## GIVEN RECORDS
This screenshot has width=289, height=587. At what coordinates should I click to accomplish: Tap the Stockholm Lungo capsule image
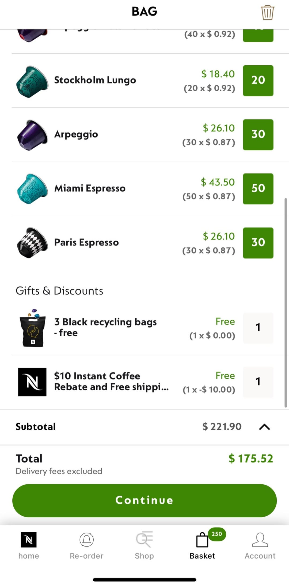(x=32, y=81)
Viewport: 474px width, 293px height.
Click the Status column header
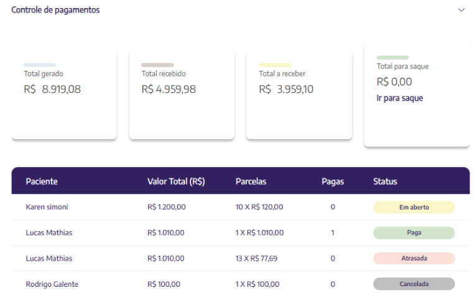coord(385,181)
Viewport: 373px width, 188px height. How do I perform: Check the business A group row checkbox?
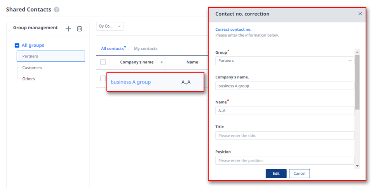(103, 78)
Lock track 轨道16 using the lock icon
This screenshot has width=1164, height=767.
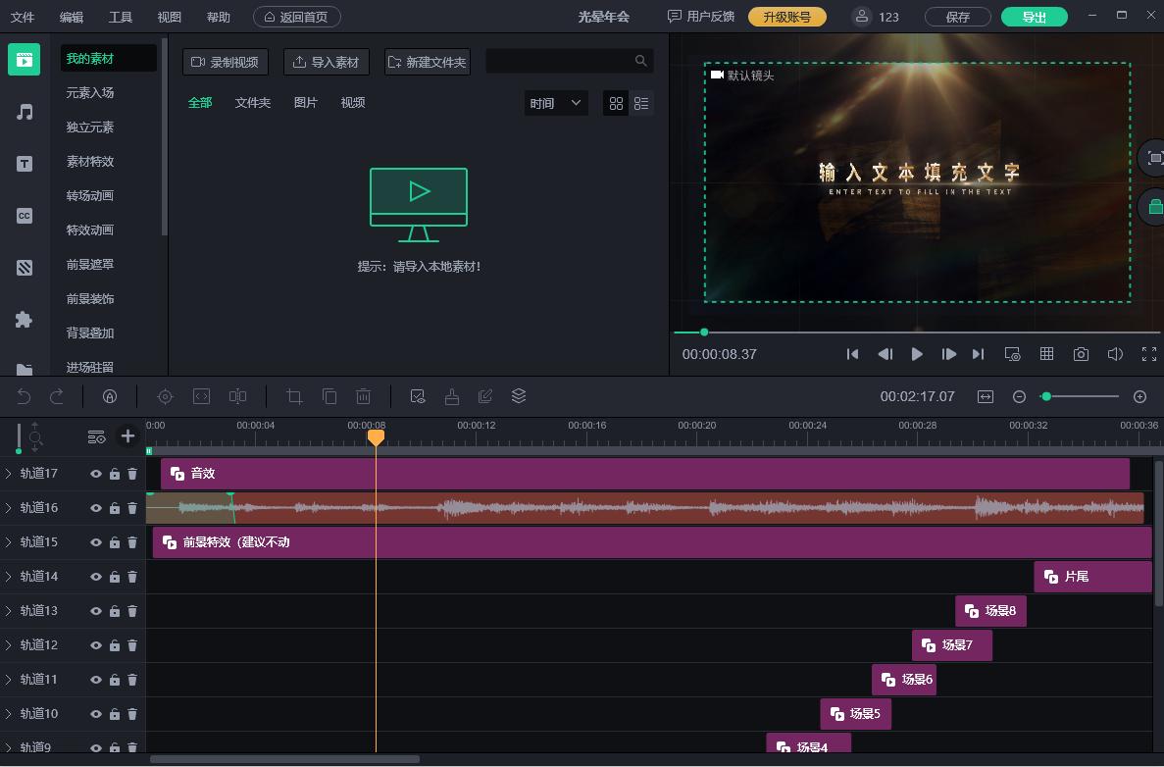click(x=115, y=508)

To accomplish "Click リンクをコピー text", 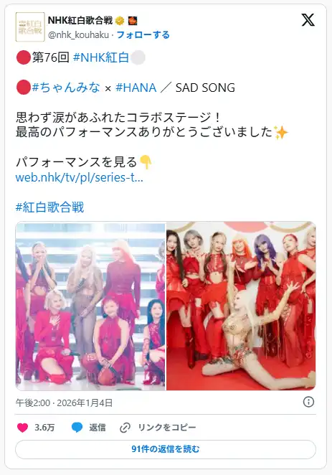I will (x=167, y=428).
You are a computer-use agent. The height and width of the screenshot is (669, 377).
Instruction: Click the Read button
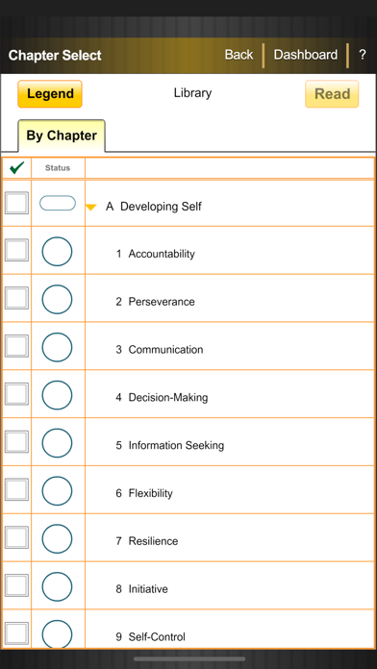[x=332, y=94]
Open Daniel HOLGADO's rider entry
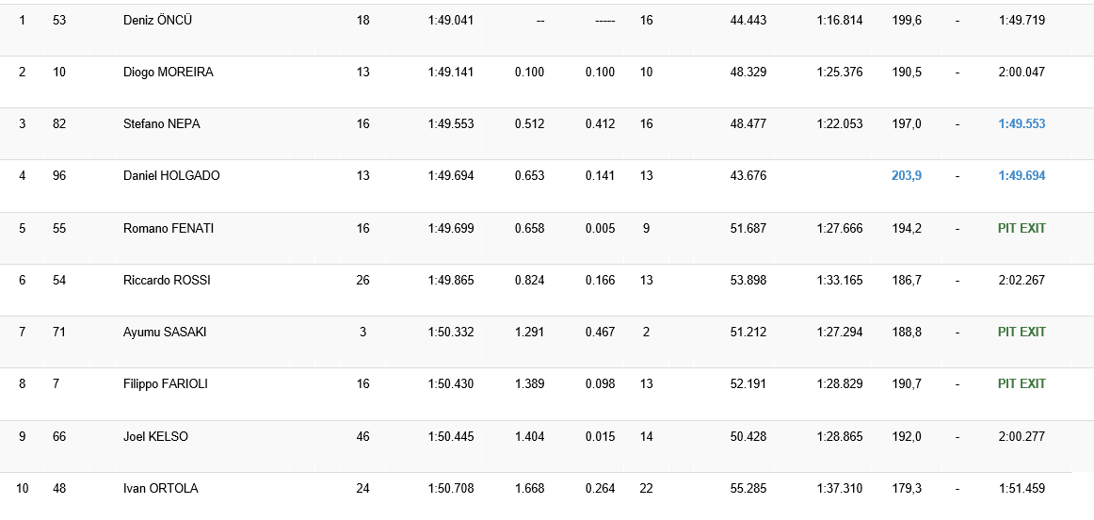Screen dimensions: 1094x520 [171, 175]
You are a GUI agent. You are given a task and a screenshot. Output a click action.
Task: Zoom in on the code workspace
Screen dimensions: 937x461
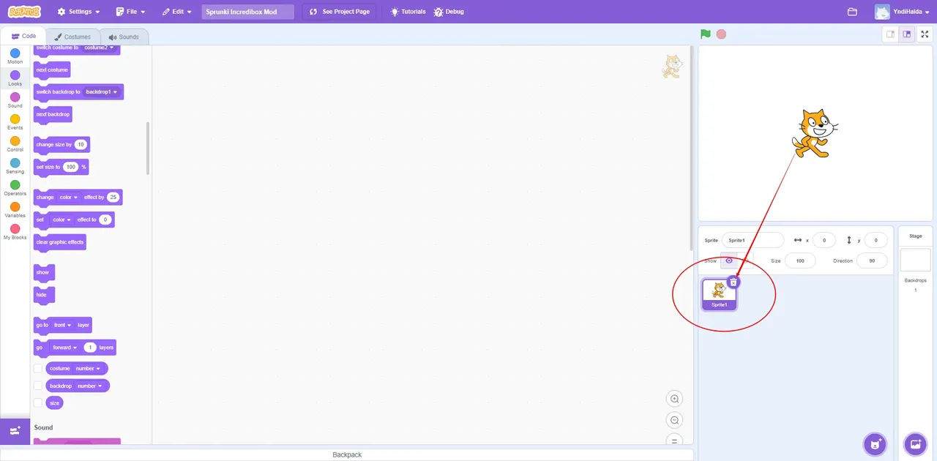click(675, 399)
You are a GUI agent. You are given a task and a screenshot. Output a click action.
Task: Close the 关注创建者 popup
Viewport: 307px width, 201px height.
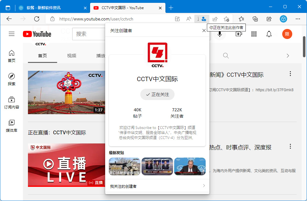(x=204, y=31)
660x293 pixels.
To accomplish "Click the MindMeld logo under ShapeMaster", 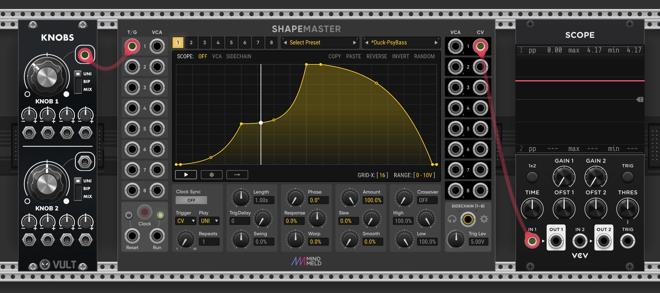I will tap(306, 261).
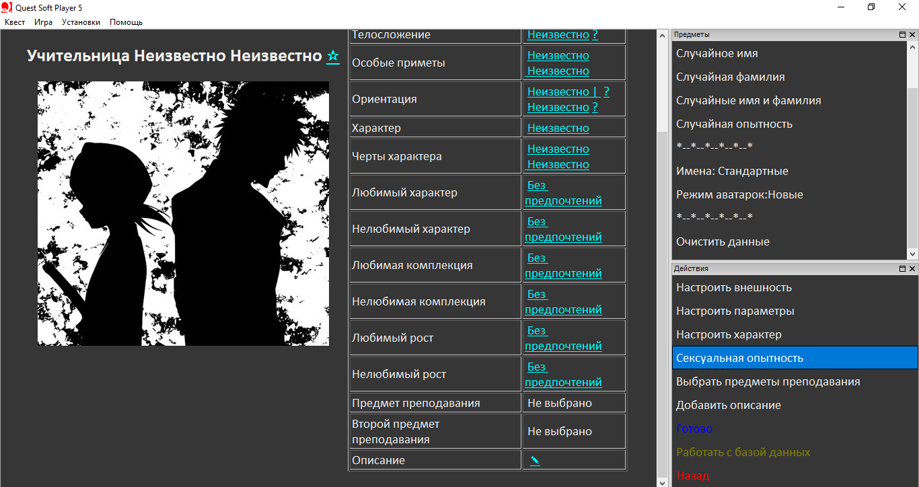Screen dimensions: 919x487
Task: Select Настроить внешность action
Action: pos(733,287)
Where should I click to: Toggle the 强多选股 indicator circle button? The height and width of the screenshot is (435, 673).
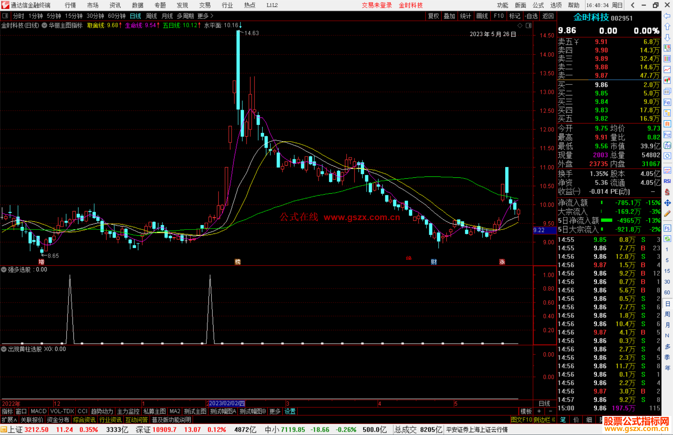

## JOB
Could you copy the items word for word, starting at the line containing "You are a computer-use" and ending at the line containing "click(675, 399)", with the pictures left out?

## SOLUTION TO THE PROBLEM
You are a computer-use agent. The height and width of the screenshot is (669, 377).
Instruction: Click the Read button
[x=332, y=94]
Open Daniel HOLGADO's rider entry
Screen dimensions: 1094x520 [171, 175]
You are a GUI agent. You are given a task and a screenshot. Output a click action.
Task: Zoom in on the code workspace
Screen dimensions: 937x461
click(675, 399)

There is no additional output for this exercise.